- **Your tasks**
- a) Please decide whether each statement agrees with the bug report: (i) the report's status is Closed; (ii) the regex given matches powers of 2 in unary; (iii) the report's priority is High. Answer yes or no for each and quote the deciding words.
- b) According to the bug report, which version of Oniguruma has mechanisms such as empty_status_mem and set_empty_status_check_trav?

- **Text segment**
BEGIN
I think that introducing a mechanism that exists in Oniguruma 6.x, such as empty_status_mem and set_empty_status_check_trav, may solve the problem.

----------------------------------------
Bug #17774: Quantified empty group causes regex to fail
https://bugs.ruby-lang.org/issues/17774#change-91776

* Author: Davidebyzero (David Ellsworth)
* Status: Open
* Priority: Normal
* ruby -v: ruby 2.7.2p137 (2020-10-01 revision 5445e04352) [x86_64-msys]
* Backport: 2.5: UNKNOWN, 2.6: UNKNOWN, 2.7: UNKNOWN, 3.0: UNKNOWN
----------------------------------------
The regex `^((x*)(?=\2$))*x$` matches powers of 2 in unary, expressed as strings of `x` characters whose length is the number.
END
- **Saved entries**
BEGIN
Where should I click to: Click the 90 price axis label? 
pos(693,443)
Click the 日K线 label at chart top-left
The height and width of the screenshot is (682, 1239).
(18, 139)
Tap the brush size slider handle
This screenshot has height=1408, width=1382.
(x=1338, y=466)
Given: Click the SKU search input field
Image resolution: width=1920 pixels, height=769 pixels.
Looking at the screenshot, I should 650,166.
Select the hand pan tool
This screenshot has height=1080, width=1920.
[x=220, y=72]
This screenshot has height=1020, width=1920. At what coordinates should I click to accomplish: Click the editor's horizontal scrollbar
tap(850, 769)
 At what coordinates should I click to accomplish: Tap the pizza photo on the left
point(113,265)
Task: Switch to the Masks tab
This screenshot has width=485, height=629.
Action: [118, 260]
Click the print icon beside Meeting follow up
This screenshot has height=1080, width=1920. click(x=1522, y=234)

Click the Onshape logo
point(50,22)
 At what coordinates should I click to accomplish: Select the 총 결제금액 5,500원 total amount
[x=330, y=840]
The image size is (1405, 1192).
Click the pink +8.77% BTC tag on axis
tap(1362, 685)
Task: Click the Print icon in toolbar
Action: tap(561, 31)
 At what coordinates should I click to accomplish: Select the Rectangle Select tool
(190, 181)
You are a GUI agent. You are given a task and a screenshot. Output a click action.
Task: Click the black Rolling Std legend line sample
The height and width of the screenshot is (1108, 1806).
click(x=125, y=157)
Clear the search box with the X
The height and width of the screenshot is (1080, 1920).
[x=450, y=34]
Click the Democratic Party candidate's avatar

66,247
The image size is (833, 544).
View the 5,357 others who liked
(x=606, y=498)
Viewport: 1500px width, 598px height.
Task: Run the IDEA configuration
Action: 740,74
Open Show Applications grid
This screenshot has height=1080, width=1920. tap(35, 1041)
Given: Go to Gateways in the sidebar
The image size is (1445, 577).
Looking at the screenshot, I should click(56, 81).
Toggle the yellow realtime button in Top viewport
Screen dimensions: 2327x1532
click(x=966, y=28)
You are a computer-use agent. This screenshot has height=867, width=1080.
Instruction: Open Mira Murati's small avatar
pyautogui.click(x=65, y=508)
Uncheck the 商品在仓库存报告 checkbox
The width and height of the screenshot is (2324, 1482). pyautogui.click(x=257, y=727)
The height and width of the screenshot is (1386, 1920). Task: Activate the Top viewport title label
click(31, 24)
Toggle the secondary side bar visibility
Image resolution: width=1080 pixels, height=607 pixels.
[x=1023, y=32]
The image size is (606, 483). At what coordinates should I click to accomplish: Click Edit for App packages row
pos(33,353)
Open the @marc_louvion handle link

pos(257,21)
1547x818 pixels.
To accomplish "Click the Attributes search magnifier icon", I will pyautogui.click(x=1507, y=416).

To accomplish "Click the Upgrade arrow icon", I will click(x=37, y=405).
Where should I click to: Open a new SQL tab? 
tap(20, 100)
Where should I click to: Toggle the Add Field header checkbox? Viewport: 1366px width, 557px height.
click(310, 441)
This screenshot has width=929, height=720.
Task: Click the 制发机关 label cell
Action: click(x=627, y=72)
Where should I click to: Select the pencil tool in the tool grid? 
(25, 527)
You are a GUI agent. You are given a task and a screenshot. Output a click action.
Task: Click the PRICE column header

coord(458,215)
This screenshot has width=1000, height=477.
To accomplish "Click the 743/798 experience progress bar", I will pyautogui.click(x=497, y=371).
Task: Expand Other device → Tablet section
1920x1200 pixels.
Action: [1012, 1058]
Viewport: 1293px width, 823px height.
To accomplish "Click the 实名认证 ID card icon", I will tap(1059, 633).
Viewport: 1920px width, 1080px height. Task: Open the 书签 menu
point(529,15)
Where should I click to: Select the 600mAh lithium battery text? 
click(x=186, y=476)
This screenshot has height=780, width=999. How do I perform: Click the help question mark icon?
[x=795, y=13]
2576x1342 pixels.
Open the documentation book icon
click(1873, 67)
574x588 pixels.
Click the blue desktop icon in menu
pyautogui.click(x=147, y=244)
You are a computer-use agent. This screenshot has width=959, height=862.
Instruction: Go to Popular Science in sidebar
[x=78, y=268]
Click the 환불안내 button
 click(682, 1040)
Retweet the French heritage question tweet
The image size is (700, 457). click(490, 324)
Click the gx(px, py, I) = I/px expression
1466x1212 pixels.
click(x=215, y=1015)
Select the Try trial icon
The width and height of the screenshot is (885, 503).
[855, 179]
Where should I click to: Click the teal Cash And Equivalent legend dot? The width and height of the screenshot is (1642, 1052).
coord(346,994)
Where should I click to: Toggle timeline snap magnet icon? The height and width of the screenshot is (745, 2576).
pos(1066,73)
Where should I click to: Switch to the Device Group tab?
END
- **Expected responses**
- a)
(i) No: "Status: Open"
(ii) Yes: "matches powers of 2 in unary"
(iii) No: "Priority: Normal"

- b) Oniguruma 6.x